'Rhoda' actress Valerie Harper dies at 80
Valerie Harper, the ’70s TV icon who publicly battled cancer during a return to the stage and as a contestant on “Dancing With the Stars,” has died, a longtime family friend confirmed Friday. She was 80.
The family wasn’t immediately releasing any further details, the friend, Dan Watt, said. Harper’s husband said recently he had been advised to put her in hospice care.
Her career spanned more than 50 years, beginning in 1959 with a bit part in the film “Li’l Abner” and her Broadway debut in “Take Me Along,” starring Jackie Gleason. But Harper would be best known for one indelible TV role.
As Rhoda Morgenstern, first on “The Mary Tyler Moore Show,” then on the spinoff “Rhoda,” Harper came to embody one of those rare characters whose name evoked an instantly recognizable personality, or as Time Magazine described Rhoda, “a victorious loser.”
But the label was incomplete. Feisty, passionate, intense, lovable, Rhoda was known then (and now) as an “ethnic” character. Until that point, most viewers had rarely seen a self-identified Jewish lead on prime-time television, except for Molly Goldberg, the matriarch played by Gertude Berg on “The Goldbergs” in the late 1950s.
In its first year on the air, “Rhoda” was TV’s top-rated sitcom.
In her autobiography, Harper said that Rhoda “was written for anyone who used humor to hide struggle, sadness and fear. Anyone who dreamed big and fell fast had a friend in Rhoda.”
Harper won four Emmys for the role — two for “Mary Tyler Moore” and two for “Rhoda.”
Ed Asner, who starred as Lou Grant on "Mary Tyler Moore," hailed Harper as "a beautiful woman, a wonderful actress, a great friend."
"Her brilliance burst through and shined its light upon all of us," Asner tweeted. "Goodnight beautiful. I’ll see you soon."
Born in Suffern, in Rockland County, on Aug. 22, 1939, Harper was the daughter of a lighting salesman and nurse and was raised Catholic. As a child, the family moved frequently, finally settling in Jersey City, where she attended a school for the performing arts.
With Broadway across the river, she planned on a career in theater and secured roles on stage in “Wildcat” and “Subways Are for Sleeping.” She married actor Richard Schaal in 1964.
Schaal and Harper were living in Los Angeles when she tried out for “The Mary Tyler Moore Show” in 1970. As the best pal to Moore’s perky Mary Richards, Rhoda was neurotic, funny and insecure about her weight, her dates and her job. She was the everywoman with flaws written in large, bold colors and beloved by viewers.

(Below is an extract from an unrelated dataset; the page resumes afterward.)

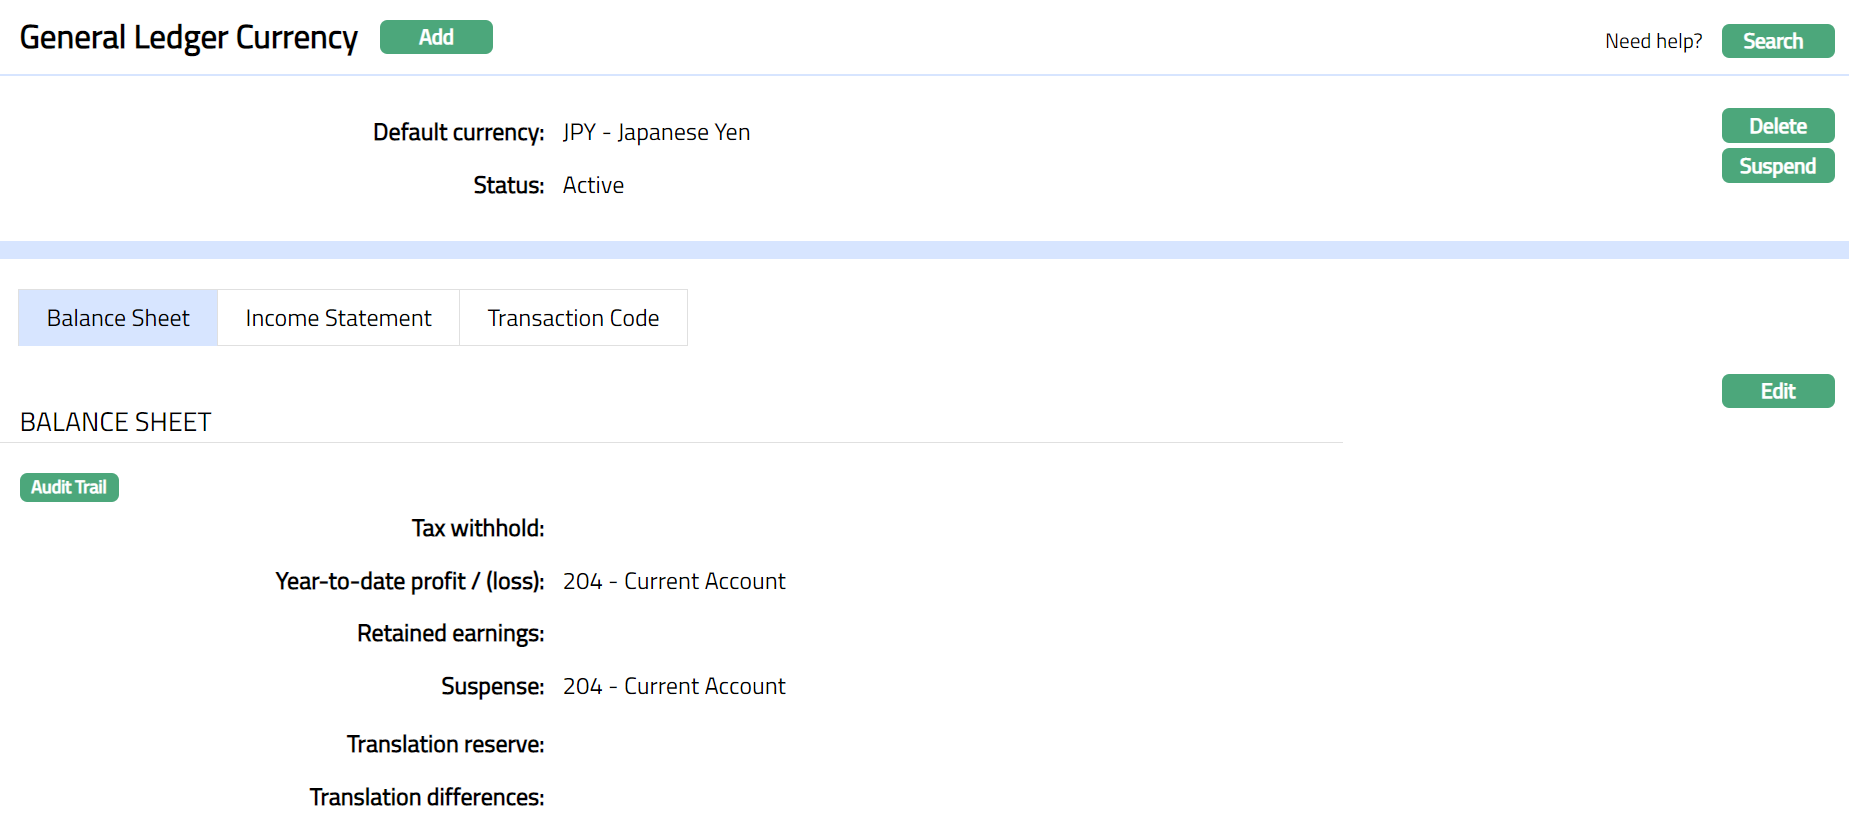
Task: Click the Translation reserve label
Action: tap(445, 744)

CBS’ chief of programming, Fred Silverman, wanted to do a Rhoda spinoff after the first season. Harper said she thought the term “spinoff” meant she had been fired.
Harper asked to remain on “Mary Tyler Moore,” but that spinoff — in which Rhoda returned home to New York and met and married her first true love — finally came in 1974. “Rhoda’s Wedding,” the episode that aired on Oct. 28, 1974, was seen by 52 million viewers.
“Rhoda” was a big change from “Mary Tyler Moore.” No more fat jokes, no more luckless-at-love story lines. Rhoda was finally happy — which as Harper later wrote was ultimately fatal for the show. Her writers didn’t know how to come up with stories for the newlywed. They decided to have Rhoda and her husband, Joe, get a divorce in season 3. Harper later recalled, viewers “felt betrayed. And [they] were 100 percent behind Joe.”
“Rhoda” was canceled in 1978, the same year she and Schaal divorced. In 1987, Harper married Tony Cacciotti — a producer, personal trainer and restaurateur — who survives her, along with their daughter, Cristina.
Harper’s post-“Rhoda” TV career never approached the culture-bending heights of that role or series. She left the mid-’80s series “Valerie” during the second season after a highly publicized salary dispute. Late in her career she returned to theater, including the 2010 play “Looped” about Tallulah Bankhead, for which she earned a Tony nod.
Harper — a nonsmoker who battled lung cancer in 2009 — announced March 6, 2013, that she had been diagnosed with leptomeningeal carcinomatosis, a terminal brain cancer. That year, she also appeared as a contestant on “Dancing with the Stars.” In 2014, she said the cancer was in remission.
Harper did outlive her famous co-star: Mary Tyler Moore died in January 2017. Ed Asner, Gavin MacLeod, Cloris Leachman and Betty White are among the former cast members who survive her.
In recent years, Harper’s other appearances included “American Dad!” ″The Simpsons” and “Two Broke Girls.”
Speaking of her cancer during a 2013 appearance on the daytime program “The Doctors,” she said: “It’s incurable so far [but] I’m still able to speak and cook my husband’s dinners and walk on the bluff in Santa Monica, and more than anything, I’m living in the moment.
“While you’re living,” she added, “live.”